• **ИСХОДНЫЙ ТЕКСТ**

#####

Д. Н. Денисов
старший преподаватель Института управления Оренбургского государственного аграрного университета,
кандидат исторических наук

Биография муфтия Габдессаляма Габдрахимова
в свете новых исторических источников

Будущий второй муфтий Магометанского Духовного Собрания Габдессалям бин Габдеррахим бин Габдеррахман бин Мухаммет аль-Габдери родился в 1765 г. в семье тептярей деревни Абдрахмановой Бугульминской округи Оренбургской губернии. Высшее религиозное образование получил в медресе Ибрагима Худжаши (? –1825) при 1-й соборной мечети г. Казани и в Каргале у мударисов Габбаса бин Габдеррашида аль-Кушери и Габдрахмана бин Мухаммадшарифа аль-Кирмани (1743 – 1826).

#####

• **СОХРАНЁННЫЕ ДАННЫЕ**
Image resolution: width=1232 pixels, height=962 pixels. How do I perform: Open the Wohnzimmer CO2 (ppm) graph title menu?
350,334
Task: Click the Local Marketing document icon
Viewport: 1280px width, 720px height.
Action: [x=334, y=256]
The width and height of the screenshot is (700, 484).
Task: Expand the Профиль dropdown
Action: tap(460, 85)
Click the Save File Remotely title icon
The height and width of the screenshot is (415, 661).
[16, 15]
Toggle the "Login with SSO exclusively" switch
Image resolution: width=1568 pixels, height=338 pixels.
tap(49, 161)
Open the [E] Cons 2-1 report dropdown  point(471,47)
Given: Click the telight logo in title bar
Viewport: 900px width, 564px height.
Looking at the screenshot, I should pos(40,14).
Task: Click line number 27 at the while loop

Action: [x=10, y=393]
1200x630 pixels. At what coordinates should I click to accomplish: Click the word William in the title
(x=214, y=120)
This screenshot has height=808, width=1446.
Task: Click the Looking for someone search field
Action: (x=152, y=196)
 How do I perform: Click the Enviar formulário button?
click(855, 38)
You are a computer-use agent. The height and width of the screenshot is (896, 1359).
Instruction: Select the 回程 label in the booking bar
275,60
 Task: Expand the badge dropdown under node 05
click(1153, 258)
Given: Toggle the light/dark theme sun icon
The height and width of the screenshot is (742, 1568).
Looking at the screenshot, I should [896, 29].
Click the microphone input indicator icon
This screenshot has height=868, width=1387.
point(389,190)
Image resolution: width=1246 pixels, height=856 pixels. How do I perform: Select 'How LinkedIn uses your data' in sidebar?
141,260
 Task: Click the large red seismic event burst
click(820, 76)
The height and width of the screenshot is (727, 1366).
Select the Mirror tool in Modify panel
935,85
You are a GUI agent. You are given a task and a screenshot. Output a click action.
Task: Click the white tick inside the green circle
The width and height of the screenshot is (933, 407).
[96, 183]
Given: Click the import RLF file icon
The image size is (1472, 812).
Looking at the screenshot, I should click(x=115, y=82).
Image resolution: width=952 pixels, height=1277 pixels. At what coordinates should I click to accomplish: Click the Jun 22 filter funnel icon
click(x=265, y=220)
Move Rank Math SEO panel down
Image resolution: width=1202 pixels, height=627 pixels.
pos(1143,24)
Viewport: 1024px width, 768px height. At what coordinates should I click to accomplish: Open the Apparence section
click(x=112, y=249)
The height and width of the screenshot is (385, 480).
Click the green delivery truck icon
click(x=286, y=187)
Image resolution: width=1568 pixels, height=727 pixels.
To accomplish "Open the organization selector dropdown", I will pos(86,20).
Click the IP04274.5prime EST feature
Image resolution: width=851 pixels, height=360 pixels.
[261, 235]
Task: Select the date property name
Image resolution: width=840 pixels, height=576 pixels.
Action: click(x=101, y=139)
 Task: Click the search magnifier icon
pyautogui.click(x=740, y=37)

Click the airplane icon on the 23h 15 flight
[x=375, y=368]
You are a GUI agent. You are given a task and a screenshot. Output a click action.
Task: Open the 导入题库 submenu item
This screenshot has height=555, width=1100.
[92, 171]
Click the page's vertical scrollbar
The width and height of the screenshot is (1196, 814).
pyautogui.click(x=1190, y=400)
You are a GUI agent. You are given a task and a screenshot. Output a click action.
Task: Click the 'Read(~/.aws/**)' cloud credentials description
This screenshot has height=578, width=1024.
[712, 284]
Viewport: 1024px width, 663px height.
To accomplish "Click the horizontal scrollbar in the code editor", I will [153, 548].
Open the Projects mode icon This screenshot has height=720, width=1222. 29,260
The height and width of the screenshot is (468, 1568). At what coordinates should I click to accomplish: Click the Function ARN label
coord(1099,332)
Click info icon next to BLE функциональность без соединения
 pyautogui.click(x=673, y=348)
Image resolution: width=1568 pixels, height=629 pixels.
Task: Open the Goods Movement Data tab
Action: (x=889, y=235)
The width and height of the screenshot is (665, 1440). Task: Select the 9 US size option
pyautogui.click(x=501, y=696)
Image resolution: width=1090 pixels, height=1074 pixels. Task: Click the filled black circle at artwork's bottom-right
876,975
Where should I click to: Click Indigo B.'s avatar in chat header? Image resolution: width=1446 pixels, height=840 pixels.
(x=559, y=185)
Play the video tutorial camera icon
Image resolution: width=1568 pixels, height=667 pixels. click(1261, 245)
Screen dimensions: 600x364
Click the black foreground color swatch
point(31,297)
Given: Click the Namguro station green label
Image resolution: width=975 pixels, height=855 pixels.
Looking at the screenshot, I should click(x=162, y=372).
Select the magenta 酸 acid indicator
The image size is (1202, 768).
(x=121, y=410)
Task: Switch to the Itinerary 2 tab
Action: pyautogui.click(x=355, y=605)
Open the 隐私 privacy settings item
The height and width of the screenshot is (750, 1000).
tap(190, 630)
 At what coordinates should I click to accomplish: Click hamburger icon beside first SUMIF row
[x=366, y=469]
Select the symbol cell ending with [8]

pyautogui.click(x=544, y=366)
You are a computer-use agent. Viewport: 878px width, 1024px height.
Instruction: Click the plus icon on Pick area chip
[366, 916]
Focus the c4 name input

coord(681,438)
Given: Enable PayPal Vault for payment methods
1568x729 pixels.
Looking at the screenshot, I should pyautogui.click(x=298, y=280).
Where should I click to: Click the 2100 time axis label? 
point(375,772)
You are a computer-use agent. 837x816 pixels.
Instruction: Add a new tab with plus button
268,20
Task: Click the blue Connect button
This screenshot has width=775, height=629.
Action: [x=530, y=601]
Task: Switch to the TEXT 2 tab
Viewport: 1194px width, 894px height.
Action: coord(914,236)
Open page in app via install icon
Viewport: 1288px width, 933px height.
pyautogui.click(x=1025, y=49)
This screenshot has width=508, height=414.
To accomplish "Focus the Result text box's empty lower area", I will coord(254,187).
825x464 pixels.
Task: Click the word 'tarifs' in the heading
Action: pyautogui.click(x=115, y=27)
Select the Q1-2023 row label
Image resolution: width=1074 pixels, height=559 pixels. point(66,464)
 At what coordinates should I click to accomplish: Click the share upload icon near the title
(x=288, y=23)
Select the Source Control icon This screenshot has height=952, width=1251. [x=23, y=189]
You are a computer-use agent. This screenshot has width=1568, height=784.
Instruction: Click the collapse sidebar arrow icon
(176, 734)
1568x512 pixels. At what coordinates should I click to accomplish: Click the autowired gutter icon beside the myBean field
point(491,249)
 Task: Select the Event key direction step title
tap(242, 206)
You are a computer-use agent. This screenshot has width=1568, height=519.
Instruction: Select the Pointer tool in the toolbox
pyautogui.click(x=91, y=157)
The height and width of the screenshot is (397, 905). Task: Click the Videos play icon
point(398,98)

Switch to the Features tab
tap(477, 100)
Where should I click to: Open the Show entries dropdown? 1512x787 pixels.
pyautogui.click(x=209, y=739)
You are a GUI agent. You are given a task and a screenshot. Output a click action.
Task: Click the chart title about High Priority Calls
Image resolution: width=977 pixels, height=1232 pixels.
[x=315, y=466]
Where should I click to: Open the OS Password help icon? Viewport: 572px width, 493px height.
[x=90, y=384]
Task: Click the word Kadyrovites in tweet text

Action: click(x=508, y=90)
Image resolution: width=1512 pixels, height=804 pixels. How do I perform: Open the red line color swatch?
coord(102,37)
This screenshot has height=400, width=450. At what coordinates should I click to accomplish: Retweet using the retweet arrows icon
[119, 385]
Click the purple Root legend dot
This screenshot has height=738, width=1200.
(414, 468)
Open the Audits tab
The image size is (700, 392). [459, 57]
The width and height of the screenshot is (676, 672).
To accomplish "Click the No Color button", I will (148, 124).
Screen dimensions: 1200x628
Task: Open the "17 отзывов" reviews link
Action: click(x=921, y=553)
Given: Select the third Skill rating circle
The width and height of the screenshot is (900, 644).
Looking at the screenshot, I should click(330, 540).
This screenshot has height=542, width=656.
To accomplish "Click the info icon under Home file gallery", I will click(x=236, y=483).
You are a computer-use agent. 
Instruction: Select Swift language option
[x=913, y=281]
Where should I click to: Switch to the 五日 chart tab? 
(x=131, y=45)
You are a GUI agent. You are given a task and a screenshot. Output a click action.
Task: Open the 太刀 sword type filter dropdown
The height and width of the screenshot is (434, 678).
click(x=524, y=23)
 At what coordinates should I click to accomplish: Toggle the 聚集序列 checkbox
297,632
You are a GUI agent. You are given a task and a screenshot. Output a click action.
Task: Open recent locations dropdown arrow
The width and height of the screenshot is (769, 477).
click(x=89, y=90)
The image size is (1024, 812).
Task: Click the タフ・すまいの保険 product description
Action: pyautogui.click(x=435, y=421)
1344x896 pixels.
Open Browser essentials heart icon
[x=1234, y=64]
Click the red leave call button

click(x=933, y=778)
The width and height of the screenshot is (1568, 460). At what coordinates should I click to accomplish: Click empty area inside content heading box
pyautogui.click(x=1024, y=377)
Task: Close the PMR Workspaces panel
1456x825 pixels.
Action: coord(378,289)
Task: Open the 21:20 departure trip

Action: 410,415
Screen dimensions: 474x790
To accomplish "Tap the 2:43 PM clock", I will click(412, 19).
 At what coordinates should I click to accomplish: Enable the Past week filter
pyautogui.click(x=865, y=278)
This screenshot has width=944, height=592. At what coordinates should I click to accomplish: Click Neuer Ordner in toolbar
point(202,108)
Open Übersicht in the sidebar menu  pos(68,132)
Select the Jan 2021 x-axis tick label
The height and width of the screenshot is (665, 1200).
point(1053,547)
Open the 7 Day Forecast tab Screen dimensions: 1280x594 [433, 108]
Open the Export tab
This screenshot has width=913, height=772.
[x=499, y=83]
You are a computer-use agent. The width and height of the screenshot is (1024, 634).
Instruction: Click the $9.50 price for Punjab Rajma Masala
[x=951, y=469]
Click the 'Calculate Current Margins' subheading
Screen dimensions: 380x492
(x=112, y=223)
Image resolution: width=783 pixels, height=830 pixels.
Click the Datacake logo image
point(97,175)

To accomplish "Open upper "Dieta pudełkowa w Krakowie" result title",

#####

• **УСЛОВИЯ ЗАДАНИЯ**
1) Выпишите из абзаца текста о муфтии Габдессаляме Габдрахимове, где говорится о его рождении и образовании, все географические названия.
2) Напишите продолжение текста о муфтии Габдессаляме Габдрахимове, начав сразу после его последнего предложения.
Эти данные никак не связаны с текстом о муфтии Габдессаляме Габдрахимове.

• **ПИСЬМЕННЫЕ ОТВЕТЫ**
1) деревня Абдрахманова, Бугульминская округа, Оренбургская губерния, Казань, Каргала

2)
С подачи башкирского исследователя Д. Д. Азаматова в исторической науке утвердилось ошибочное мнение о том, что Габдессалям Габдрахимов с 1799 г. был имамом Оренбургской соборной мечети, в 1802 г. отрешен от должности за преждевременное проведение праздничного богослужения по личному представлению муфтия Мухаммеджана Хусаинова, а в 1805 г. восстановлен в ней с присвоением звания ахуна. На своем посту он, якобы, неоднократно выполнял дипломатические и разведывательные поручения российского правительства в Казахстане и Средней Азии[1]. Эти факты общепризнанны и нашли свое отражение даже в энциклопедических справочных изданиях[2]. А между тем, они не соответствуют действительности и являются результатом поспешных выводов на основе поверхностного изучения исторических источников.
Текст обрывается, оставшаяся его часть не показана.